Di sisi lain, semangat pengosongan diri yang diajarkan oleh Yesus ini juga mengandung pengertian kerendahan hati. Kerendahan hati yang dimaksud di sini berarti mau mengerti orang lain, tanpa harus memaksa orang lain untuk mengerti dirinya. Jadi jika kita mau hidup di dalam kebersamaan dengan sesama, maka kita harus menempatkan keutamaan orang lain ketimbang keutamaan diri kita sendiri. Mengapa demikian? Karena gaya hidup kerendahan hati inilah yang selalu mewarnai kehidupan Yesus, sehingga berbicara tentang Yesus berarti berbicara tentang semangat kerendahan hati...

Melalui kerendahan hati yang mewujud secara nyata dalam kehidupan, maka kita akan dapat menemukan bahwa semangat pengosongan diri dalam menjalani hidup ini sebenarnya mau membuka tabir bahwa Allah adalah Cinta.

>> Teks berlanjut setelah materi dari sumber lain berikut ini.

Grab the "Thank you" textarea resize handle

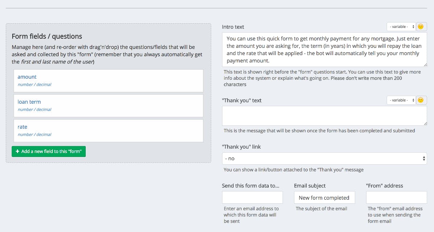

Jika Allah adalah Cinta, maka Cinta itu adalah Allah. Dengan demikian prinsip dasar ini menekankan bahwa hanya orang yang memiliki cinta saja yang dapat dikatakan sebagai orang yang Bertuhan. Semangat pengosongan diri ini mau mengajak kita untuk mengisi seluruh relung hati kita dengan cinta. Karena dengan hidup di dalam cinta, maka kita juga sekaligus menunjukkan bahwa kita sedang hidup di dalam Tuhan.

Penulis : Pdt. Firman Pandjaitan, Mth.